Department of Information Technology, Jadavpur University, Kolkata 700098, India.
Department of Computer Science and Engineering, Aliah University, Kolkata 700156, India.
Sensors (Basel). 2022 Aug 30;22(17):6537. doi: 10.3390/s22176537.

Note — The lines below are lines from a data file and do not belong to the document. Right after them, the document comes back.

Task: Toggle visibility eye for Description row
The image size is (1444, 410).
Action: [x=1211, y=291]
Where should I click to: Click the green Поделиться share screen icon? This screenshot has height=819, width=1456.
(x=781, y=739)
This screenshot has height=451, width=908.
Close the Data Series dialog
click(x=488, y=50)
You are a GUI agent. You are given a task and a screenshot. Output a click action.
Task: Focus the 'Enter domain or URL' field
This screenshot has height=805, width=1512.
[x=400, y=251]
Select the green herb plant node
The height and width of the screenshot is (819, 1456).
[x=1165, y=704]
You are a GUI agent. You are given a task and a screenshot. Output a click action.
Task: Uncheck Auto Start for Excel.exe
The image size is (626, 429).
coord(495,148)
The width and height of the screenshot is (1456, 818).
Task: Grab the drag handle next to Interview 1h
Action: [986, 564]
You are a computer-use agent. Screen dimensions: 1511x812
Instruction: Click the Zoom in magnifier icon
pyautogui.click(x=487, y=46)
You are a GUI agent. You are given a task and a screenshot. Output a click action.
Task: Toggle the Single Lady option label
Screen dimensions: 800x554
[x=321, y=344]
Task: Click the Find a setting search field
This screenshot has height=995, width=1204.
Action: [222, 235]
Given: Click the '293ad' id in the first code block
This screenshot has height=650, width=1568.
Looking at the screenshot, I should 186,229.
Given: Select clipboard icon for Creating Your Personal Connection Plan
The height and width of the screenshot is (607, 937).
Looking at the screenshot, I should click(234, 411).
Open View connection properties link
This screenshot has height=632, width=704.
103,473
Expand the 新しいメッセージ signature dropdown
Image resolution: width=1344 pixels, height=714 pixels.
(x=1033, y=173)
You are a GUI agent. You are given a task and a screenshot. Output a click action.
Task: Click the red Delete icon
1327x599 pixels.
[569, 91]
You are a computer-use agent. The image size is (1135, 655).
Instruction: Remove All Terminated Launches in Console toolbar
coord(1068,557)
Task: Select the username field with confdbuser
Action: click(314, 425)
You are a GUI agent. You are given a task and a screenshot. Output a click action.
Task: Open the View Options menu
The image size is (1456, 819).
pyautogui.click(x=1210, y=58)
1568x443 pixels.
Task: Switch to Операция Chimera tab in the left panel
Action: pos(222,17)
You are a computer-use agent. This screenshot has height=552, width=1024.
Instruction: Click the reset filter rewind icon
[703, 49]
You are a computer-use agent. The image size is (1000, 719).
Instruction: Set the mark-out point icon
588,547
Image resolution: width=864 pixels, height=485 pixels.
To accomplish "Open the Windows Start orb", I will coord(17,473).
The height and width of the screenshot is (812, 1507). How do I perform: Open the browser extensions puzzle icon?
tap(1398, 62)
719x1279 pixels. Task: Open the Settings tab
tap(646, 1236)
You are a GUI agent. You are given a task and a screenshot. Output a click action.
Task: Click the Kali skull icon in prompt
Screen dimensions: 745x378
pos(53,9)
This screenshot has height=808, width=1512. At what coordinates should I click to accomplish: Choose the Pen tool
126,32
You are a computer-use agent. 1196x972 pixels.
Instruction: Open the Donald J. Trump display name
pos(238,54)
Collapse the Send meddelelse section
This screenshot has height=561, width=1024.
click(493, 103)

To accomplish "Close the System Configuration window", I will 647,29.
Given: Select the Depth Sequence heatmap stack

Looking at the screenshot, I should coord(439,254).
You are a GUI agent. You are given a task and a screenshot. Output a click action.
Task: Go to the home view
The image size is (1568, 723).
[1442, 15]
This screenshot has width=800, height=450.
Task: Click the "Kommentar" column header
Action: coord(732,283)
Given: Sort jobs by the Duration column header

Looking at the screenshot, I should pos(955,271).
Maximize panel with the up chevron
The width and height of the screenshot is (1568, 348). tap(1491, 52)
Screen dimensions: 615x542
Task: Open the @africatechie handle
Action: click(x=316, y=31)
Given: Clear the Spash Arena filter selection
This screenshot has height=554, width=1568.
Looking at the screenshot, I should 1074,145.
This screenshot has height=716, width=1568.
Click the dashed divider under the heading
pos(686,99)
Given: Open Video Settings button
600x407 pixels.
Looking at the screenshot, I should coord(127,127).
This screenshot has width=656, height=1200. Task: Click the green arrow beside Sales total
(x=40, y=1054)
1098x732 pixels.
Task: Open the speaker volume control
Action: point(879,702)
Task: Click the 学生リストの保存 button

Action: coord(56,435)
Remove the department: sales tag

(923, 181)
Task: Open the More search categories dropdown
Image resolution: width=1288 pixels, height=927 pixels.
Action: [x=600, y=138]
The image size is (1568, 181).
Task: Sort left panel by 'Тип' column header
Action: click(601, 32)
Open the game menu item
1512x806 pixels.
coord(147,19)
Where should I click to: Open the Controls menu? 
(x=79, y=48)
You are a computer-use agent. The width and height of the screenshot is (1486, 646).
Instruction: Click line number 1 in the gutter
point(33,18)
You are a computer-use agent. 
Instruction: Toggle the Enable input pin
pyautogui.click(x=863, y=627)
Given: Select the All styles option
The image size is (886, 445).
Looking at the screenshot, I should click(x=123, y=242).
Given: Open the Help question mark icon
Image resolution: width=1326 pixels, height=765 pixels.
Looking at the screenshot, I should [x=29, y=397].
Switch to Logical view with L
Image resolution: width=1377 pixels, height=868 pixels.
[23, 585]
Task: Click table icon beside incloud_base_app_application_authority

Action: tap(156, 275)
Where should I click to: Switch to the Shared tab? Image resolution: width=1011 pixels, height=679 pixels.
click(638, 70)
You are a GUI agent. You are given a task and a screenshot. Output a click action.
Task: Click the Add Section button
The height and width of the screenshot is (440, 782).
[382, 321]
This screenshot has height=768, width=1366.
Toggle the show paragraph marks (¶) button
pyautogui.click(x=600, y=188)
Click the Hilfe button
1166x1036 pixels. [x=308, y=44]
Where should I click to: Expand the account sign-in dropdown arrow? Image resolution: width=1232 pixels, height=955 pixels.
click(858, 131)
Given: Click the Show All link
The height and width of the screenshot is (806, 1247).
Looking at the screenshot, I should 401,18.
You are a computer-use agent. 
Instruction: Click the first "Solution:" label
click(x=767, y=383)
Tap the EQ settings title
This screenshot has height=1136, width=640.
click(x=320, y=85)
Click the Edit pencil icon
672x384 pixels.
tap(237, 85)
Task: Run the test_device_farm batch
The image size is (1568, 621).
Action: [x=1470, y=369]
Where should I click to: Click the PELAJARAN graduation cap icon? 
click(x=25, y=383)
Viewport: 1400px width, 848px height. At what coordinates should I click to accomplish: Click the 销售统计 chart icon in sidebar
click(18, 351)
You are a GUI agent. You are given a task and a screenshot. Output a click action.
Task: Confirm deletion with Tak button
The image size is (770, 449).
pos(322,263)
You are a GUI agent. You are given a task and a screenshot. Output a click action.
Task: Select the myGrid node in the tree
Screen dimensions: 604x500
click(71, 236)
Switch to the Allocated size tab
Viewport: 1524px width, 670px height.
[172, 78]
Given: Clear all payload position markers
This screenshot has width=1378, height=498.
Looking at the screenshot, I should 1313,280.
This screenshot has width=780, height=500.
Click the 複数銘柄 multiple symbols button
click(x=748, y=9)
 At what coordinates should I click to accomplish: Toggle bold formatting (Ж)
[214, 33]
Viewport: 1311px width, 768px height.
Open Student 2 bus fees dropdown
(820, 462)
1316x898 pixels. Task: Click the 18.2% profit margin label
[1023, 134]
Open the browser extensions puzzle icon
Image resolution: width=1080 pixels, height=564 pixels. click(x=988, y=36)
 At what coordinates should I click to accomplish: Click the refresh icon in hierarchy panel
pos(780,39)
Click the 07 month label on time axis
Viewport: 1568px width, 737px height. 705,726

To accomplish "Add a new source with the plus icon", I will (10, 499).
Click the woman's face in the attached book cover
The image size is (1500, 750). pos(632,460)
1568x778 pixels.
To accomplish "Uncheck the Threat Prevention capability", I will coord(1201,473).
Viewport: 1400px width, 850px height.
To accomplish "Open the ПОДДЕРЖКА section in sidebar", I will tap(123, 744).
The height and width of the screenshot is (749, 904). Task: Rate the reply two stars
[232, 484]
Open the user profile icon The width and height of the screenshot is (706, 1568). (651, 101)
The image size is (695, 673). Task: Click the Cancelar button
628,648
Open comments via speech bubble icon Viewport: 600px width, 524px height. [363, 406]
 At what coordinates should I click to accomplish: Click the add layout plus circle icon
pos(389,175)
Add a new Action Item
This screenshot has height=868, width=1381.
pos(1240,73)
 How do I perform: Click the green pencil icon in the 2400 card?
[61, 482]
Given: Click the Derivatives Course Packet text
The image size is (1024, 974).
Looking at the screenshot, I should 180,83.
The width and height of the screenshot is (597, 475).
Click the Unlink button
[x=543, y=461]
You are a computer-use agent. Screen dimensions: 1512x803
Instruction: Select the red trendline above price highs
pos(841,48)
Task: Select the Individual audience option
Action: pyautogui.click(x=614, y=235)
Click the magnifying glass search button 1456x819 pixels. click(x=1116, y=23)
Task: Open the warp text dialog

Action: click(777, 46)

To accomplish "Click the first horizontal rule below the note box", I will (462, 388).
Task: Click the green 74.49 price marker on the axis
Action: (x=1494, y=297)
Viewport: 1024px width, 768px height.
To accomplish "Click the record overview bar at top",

Obstacle detection is an essential task for the autonomous navigation by robots. The task becomes more complex in a dynamic and cluttered environment. In this context, the RGB-D camera sensor is one of the most common devices that provides a quick and reasonable estimation of the environment in the form of RGB and depth images. This work proposes an efficient obstacle detection and tracking method using depth images to facilitate quick dynamic obstacle detection. To achieve early detection of dynamic obstacles and stable estimation of their states, as in previous methods, we applied a u-depth map for obstacle detection. Unlike existing methods, the present method provides dynamic thresholding facilities on the u-depth map to detect obstacles more accurately. Here, we propose a restricted v-depth map technique, using post-processing after the u-depth map processing to obtain a better prediction of the obstacle dimension. We also propose a new algorithm to track obstacles until they are within the field of view (FOV). We evaluate the performance of the proposed system on different kinds of data sets. The proposed method outperformed the vision-based state-of-the-art (SoA) methods in terms of state estimation of dynamic obstacles and execution time.
障碍物检测是机器人自主导航的一项基本任务。在动态和杂乱的环境中,这项任务变得更加复杂。在这种情况下,RGB-D 相机传感器是最常用的设备之一,它以 RGB 和深度图像的形式提供了对环境的快速和合理的估计。这项工作提出了一种使用深度图像进行高效障碍物检测和跟踪的方法,以方便快速动态障碍物检测。为了实现动态障碍物的早期检测和对其状态的稳定估计,与以前的方法一样,我们应用了 u-depth 图进行障碍物检测。与现有方法不同的是,该方法在 u-depth 图上提供了动态阈值设施,以更准确地检测障碍物。在这里,我们提出了一种受限 v-depth 图技术,在 u-depth 图处理后进行后处理,以更好地预测障碍物的尺寸。我们还提出了一种新的算法来跟踪障碍物,直到它们在视场 (FOV) 内。我们在不同类型的数据集上评估了所提出系统的性能。在所提出的方法中,在动态障碍物的状态估计和执行时间方面,均优于基于视觉的最新方法 (SoA)。